Quand il s’était installé en Argentine, Vicente se disait que, s’il arrivait quelque chose de grave à sa famille restée en Europe, il pourrait la sauver en la faisant venir auprès de lui. Pourtant, quand le pire survient, il reste totalement impuissant, il ne peut rien faire. Lui qui avait quitté sa mère avec une sorte de soulagement, le voilà confronté à l’inimaginable, un inimaginable que, pourtant, il est contraint de se mettre à imaginer : sa mère dans le ghetto, puis sa mère envoyée dans un camp, subissant toutes sortes de sévices, sa mère gazée… Vicente a beau faire, il a beau essayer de ne plus rien savoir des horreurs perpétrées par les nazis, il est obligé de savoir, il est obligé d’imaginer et la culpabilité le ronge pour toujours. N’aurait-il pas pu, n’aurait-il pas dû, tout faire pour sauver les siens, jusqu’à entreprendre le voyage en Europe afin de les ramener avec lui en Argentine ? Il n’a pourtant rien fait et il n'a d’autre ressource, pense-t-il, que de s’enfermer à jamais dans le mutisme avec, pour seul dérivatif, les jeux d’argent où il perd, presque invariablement, tout ce qu’il possède.

Ce livre de Santiago H. Amigorena prend aux entrailles, mais aussi pose la question du silence et de la parole. Que faire quand on est confronté à l’innommable ? Se taire comme Vicente ? Parler comme Santiago H. Amigorena ? Oui, sans doute vaut-il mieux persister à s’exprimer envers et contre tout, compte tenu des limites inhérentes à toute parole.
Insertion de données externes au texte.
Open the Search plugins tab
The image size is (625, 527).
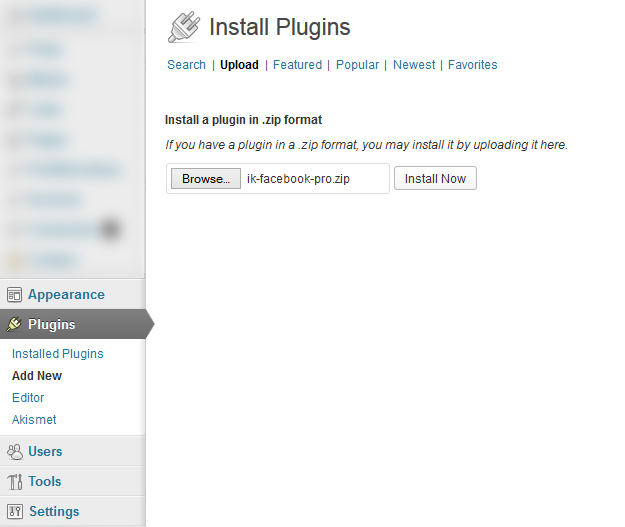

Ce thème est sous-jacent à tout le livre, entre autres quand l’auteur évoque les moments où il s’est agi de nommer l’horreur planifiée froidement par les nazis. Eux trouvèrent l’expression de « solution finale », mais, dans le « monde libre », on mit du temps à trouver un mot. On parlait, entre autres, d’ « hécatombe » ou d’ « apocalypse » ou d’ « holocauste », jusqu’à ce qu’on trouve « Shoah » qui semble le mot qui convient le mieux pour exprimer le caractère unique, inédit, de ce qu’organisèrent les nazis. En vérité, aucun mot, aucune phrase ne peuvent être satisfaisants. Le philosophe Adorno ne disait-il pas qu’écrire un poème après Auschwitz est « barbare » ? Pourtant, lui-même persista, en fin de compte, à écrire. Tout comme Santiago H. Amigorena qui, de livre en livre, se donne pour objectif de combattre le silence qui l’étouffe, dit-il, depuis qu’il est né. 

8,5/10

 

                                                                                                   Luc Schweitzer, ss.cc.